EXERCISE GOAL:
Everything from the line containing "Click the Cancel button" to the end of the listing is to be set down exactly, both ends included, and nothing before it.

DATA UNDER STUDY:
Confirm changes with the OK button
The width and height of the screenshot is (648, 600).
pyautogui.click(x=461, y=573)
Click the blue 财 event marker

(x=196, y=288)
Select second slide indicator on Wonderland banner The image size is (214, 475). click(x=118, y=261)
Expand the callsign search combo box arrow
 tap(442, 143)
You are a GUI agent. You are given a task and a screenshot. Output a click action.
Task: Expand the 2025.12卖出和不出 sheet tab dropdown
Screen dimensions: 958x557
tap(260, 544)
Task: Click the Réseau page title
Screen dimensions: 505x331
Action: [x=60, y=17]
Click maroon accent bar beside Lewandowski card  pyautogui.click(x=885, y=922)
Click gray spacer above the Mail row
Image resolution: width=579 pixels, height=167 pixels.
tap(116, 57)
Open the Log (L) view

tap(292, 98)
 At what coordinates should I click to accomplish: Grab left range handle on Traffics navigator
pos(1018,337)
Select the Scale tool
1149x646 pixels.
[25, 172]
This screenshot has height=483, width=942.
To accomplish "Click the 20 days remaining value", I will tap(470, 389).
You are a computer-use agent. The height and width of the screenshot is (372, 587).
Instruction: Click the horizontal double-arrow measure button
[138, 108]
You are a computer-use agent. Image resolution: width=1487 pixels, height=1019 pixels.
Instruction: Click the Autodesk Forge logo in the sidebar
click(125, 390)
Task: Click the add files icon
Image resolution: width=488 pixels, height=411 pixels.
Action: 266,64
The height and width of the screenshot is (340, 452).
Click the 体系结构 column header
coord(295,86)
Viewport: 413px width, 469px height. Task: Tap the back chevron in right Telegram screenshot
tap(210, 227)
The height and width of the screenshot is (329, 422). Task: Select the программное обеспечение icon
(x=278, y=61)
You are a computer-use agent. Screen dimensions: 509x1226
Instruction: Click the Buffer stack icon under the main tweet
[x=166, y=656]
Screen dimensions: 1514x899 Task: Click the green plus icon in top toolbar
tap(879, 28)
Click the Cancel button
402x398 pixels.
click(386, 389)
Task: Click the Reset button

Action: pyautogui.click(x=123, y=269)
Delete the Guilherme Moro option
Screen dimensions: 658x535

YOUR SOLUTION:
Click the Cancel button
402x398 pixels.
click(386, 389)
Task: Click the Reset button

Action: pyautogui.click(x=123, y=269)
Delete the Guilherme Moro option
Screen dimensions: 658x535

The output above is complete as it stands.